(Stored data)
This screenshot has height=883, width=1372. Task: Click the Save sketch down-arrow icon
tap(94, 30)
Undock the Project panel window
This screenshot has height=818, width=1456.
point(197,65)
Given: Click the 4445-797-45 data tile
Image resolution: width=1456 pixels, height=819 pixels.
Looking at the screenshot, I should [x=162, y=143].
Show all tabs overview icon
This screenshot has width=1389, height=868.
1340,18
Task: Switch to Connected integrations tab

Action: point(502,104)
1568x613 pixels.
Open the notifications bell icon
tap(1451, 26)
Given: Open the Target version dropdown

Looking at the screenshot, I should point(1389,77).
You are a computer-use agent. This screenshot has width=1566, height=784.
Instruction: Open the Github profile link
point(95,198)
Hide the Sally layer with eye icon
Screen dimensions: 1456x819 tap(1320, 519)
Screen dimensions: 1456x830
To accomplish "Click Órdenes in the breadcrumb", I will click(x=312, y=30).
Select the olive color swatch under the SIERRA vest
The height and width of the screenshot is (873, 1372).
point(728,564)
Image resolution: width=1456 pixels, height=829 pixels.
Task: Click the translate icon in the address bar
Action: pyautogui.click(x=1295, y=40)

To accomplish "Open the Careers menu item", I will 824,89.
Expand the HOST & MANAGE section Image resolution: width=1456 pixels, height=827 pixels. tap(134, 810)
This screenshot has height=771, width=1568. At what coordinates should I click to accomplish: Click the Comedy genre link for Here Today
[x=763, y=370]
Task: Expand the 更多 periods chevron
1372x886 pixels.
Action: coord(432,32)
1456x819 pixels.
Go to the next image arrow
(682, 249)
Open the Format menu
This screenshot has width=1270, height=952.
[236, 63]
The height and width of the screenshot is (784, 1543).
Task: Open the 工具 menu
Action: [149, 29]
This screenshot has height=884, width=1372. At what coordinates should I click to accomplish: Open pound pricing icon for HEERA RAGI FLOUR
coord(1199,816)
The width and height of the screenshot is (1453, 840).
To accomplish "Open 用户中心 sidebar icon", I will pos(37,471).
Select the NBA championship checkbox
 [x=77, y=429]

**Exercise directions**
Only the lines of the data holding the string "Expand" are wanted; copy each of them.

**Written answer**
Expand the HOST & MANAGE section Image resolution: width=1456 pixels, height=827 pixels. tap(134, 810)
Task: Expand the 更多 periods chevron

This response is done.